- MATERIAL FOR THIS TASK

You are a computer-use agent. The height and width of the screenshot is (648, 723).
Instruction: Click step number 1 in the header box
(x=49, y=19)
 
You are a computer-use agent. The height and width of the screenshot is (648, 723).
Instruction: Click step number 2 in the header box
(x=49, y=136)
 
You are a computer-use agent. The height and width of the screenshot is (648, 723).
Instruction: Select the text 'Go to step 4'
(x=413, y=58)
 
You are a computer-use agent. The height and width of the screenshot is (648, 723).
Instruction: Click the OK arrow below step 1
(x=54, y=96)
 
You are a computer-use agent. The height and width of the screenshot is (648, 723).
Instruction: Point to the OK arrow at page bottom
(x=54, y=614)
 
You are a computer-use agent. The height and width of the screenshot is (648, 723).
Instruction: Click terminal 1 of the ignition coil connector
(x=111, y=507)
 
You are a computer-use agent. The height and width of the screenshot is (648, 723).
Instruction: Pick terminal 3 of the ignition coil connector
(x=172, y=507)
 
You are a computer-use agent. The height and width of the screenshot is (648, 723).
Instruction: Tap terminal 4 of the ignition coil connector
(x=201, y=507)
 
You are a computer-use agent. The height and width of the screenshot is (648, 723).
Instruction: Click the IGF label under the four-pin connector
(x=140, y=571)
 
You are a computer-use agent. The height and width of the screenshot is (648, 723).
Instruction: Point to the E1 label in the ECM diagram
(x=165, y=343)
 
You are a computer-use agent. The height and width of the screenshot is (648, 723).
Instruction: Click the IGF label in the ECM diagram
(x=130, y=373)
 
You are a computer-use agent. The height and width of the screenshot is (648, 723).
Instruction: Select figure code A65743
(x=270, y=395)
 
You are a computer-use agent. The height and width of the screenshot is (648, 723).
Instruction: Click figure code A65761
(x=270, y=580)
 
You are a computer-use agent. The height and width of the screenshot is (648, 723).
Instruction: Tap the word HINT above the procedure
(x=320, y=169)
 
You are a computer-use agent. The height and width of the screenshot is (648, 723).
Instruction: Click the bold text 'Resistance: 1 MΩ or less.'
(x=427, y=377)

- STATED PROBLEM
Which lines above contain the string "header"? List each of them in full; case must match.

- OUTPUT BELOW
Instruction: Click step number 1 in the header box
Instruction: Click step number 2 in the header box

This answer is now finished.